You are viewing a plain text version of this content. The canonical link for it is here.

Posted to solr-user@lucene.apache.org by sam ” <sk...@gmail.com> on 2012/04/25 16:41:01 UTC

can I use different tokenizer/analyzer for facet count query?

I have the following in schema.xml
    <fieldType name="cq_tag" class="solr.TextField"
positionIncrementGap="100">
        <analyzer type="index">
            <tokenizer class="solr.PathHierarchyTokenizerFactory"
delimiter="$"/>
        </analyzer>
        <analyzer type="query">
            <tokenizer class="solr.KeywordTokenizerFactory"/>
        </analyzer>
    </fieldType>
    <field name="colors"             type="cq_tag"      indexed="true"
stored="true" multiValued="true"/>


And, I have the following doc:
<doc>
    <arr name="colors">
        <str>blues$Teal/Turquoise</str>
    </arr>
    ...
</doc>


Response of the query:
http://localhost:8983/solr/select/?q=*:*&facet=true&facet.field=colors&rows=100
is

<lst name="facet_counts">
    <lst name="facet_queries"/>
    <lst name="facet_fields">
        <lst name="colors">
              <int name="blues">1</int>
              <int name="blues$Teal/Turquoise">1</int>
         </lst>
    </lst>
    <lst name="facet_dates"/>
    <lst name="facet_ranges"/>
</lst>



During index,  blues$Teal/Turquoise  is tokenized into:
blues
blues$Teal/Turquoise

I think that's why facet count includes both blues and blues$Teal/Turquoise.

Can I have facet count only include the whole keyword,
blues$Teal/Turquoise,  not blues?

Re: can I use different tokenizer/analyzer for facet count query?

Posted by Dan Tuffery <da...@gmail.com>.

If you use the KeywordTokenizer at index time too it should do what you
want. If that is not possible create another field.

Best practices for facet fields:

Indexed, not Tokenized (KeywordTokenizer)
Not stored


On Wed, Apr 25, 2012 at 3:52 PM, sam ” <sk...@gmail.com> wrote:

> From wiki:
> http://wiki.apache.org/solr/SimpleFacetParameters
>
> If you want both Analysis (for searching) and Faceting on the full literal
> Strings, *use copyField *to create two versions of the field: one Text and
> one String. Make sure both are indexed="true"

- DATASET SECTION

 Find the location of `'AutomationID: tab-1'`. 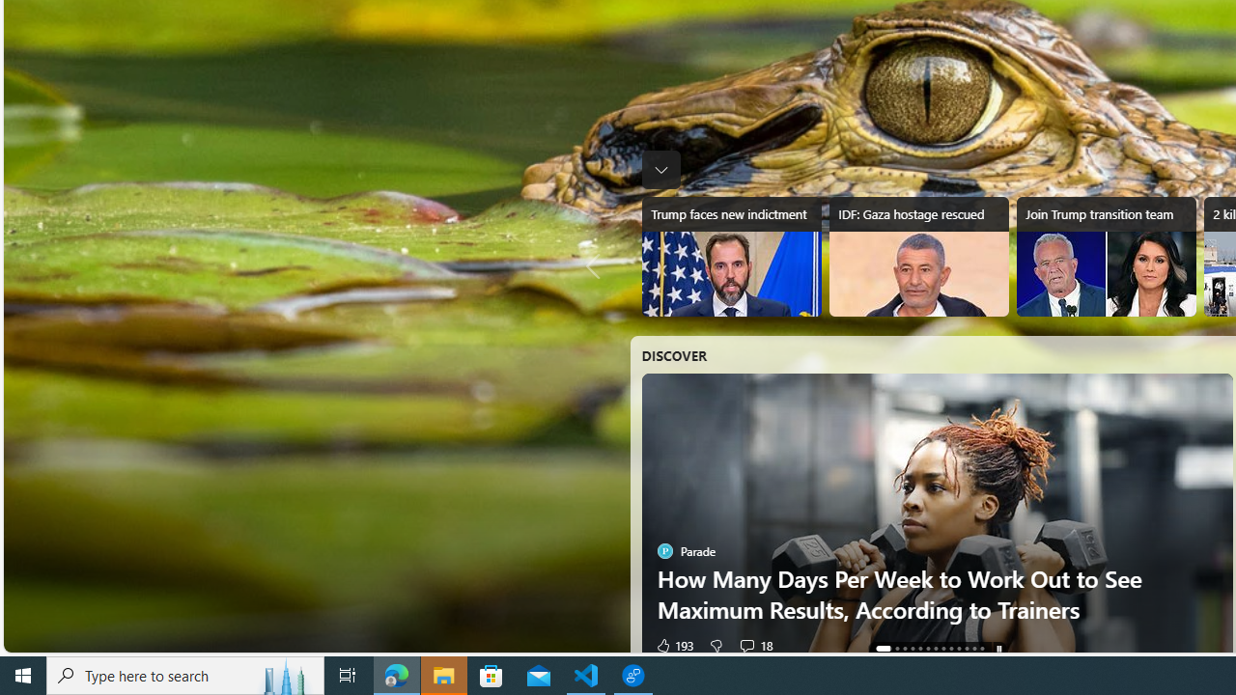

- WHAT IS NEEDED
Update everything from "Can I have facet" down to "Dan Tuffery <da...@gmail.com>." in the Solr faceting thread by putting "full keyword" in place of "whole keyword", then give that passage back.

- EXERCISE ANSWER
Can I have facet count only include the full keyword,
blues$Teal/Turquoise,  not blues?

Re: can I use different tokenizer/analyzer for facet count query?

Posted by Dan Tuffery <da...@gmail.com>.